17h. Hall d’entrée absolument bondé, des têtes familières éparpillées dans la file, je me glisse comme je peux pour prendre un ticket. J’attends mon copain et sa collègue. Je me sens chanceuse d’être là, je me sens chanceuse d’avance d’entendre le réalisateur nous parler de son film, parce que je me sens chanceuse qu’on vienne me raconter ces histoires-là de transition.
On s’installe et la salle est quasi pleine, je me suis bien habillée, je me suis habillée comme je le voulais parce que je savais que le cinéma serait plein de gens queer et puis parce que j’avais envie de célébrer ce moment et de me sentir solide dans mes baskets. Mon copain accueille mes bas résilles et mon body bleu roi avec un peu trop d’enthousiasme pour ma pudeur mais ça fait du bien, quand même. Iel me prend la main et je me sens à ma place, là. Avec Paul et Janis Sahraoui, une actrice du film, qui viennent souriant·es introduire le film. La salle s’éteint et déjà les larmes me montent au nez. Elles s’en viennent parce que je sais que c’est un film réalisé par une personne trans et que donc, il ne s’agira pas d’apposer un discours théorique sur des vies théoriques mais qu’a priori, il s’agira de partager quelque chose de plus proche de la vie, de plus proche de la lutte, de plus proche du quotidien. J’ai envie qu’on me raconte car je ne vois pas ce qui pourrait, davantage que des histoires, me faire sentir plus proche d’autres possibles, d’autres réalités, de réalités aussi grandes que les matins, de possibles aussi grands que le torse de mon copain assis à côté de moi, quand iel caresse ses cicatrices et ses joies. La lumière s’éteint, les larmes me montent aux yeux et il ne s’est encore rien passé à l’écran.
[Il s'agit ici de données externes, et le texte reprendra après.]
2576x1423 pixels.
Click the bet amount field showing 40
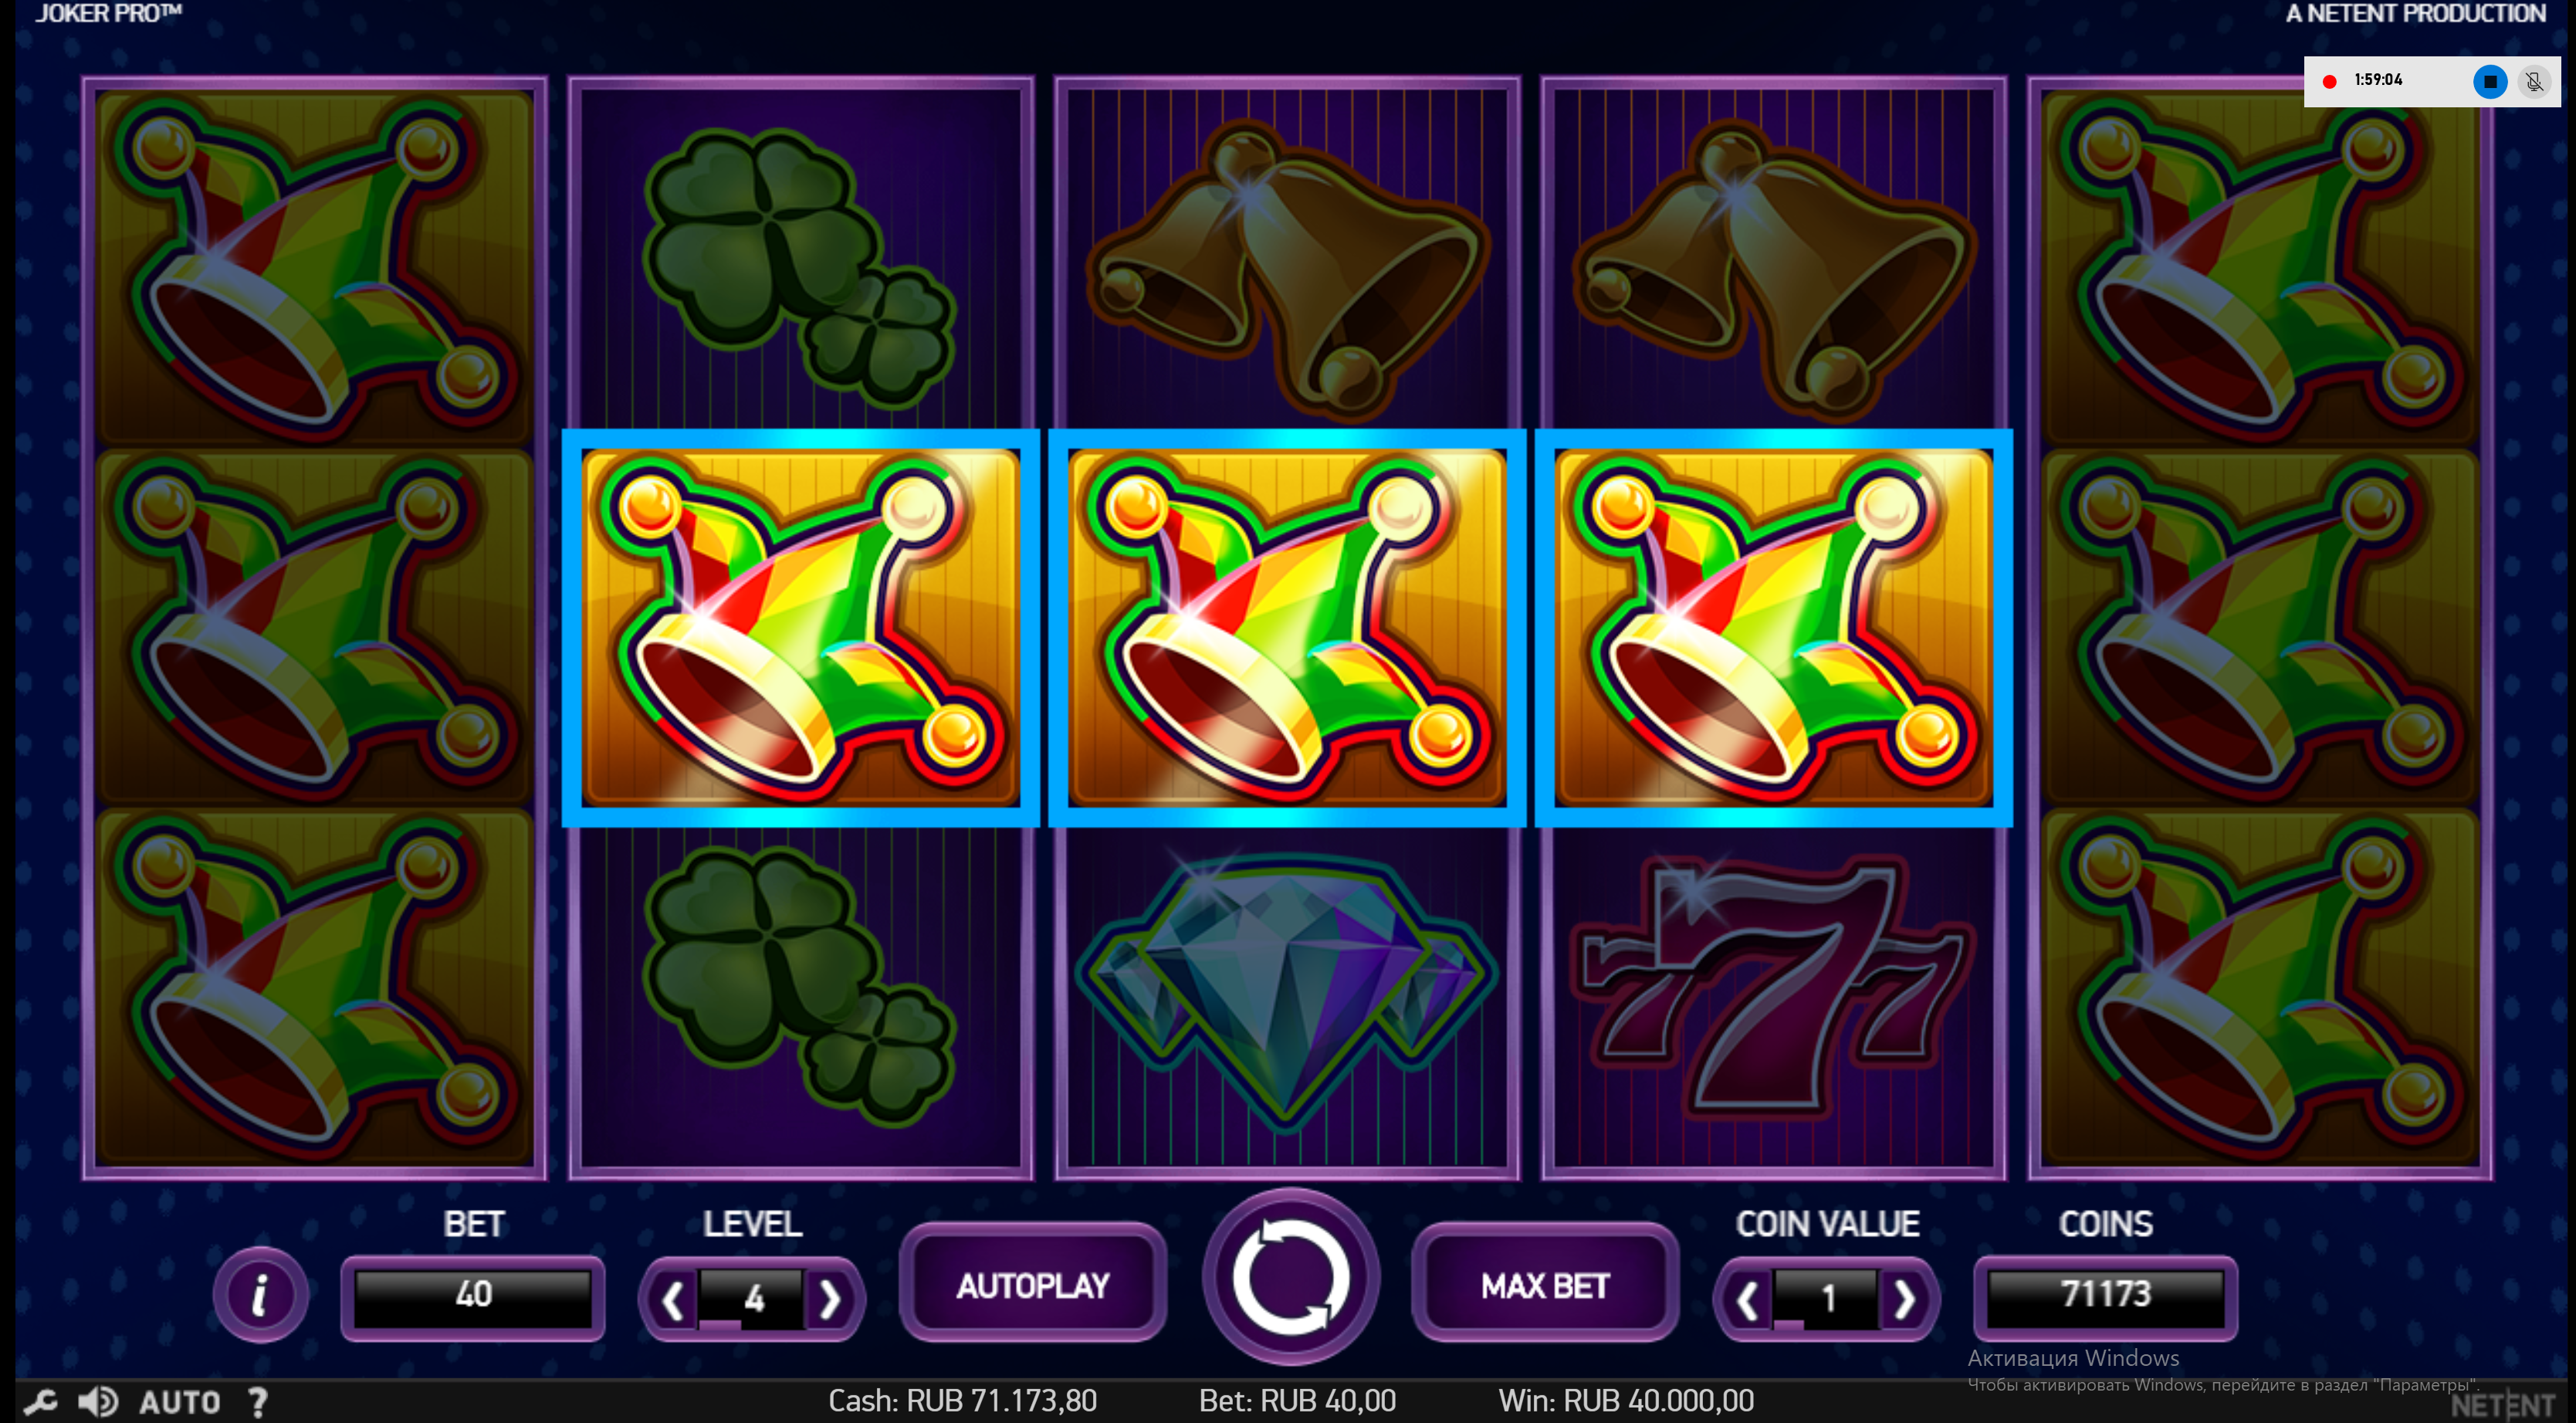click(x=473, y=1296)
J’avais raison de laisser cette émotion là s’en venir. J’ai compris pourquoi pendant, et j’ai compris pourquoi après, quand mon amoureux m’a dit que son prof de théâtre l’appelait Orlando, à l’époque, parce qu’iel aimait s’essayer aux rôles des deux genres. Sans doute pour d’autres raisons, aussi, maintenant qu’on y pense. J’ai compris pourquoi après, quand un·e de mes meilleur·es potes m’a dit que ce film était venu secouer des océans endormis et des tours de soi, sans encore de réponse mais avec cette certitude qu’il y avait là quelque chose à qui on avait donné voix en elle/iel/lui. Je me suis sentie chanceuse, de nouveau. D’avoir été là.
Le film: hé. C’était doux et fort et un peu cheap et un peu punk et un peu foireux, parfois. C’était pile et juste et déchirant, parfait, d’autres fois. C’était intelligent et inventif et féroce et instructif et poétique et changeant. J’ai ri, j’ai été attendrie, je me suis concentrée pour comprendre le propos ou simplement j’ai regardé des gens fort fort dans les yeux.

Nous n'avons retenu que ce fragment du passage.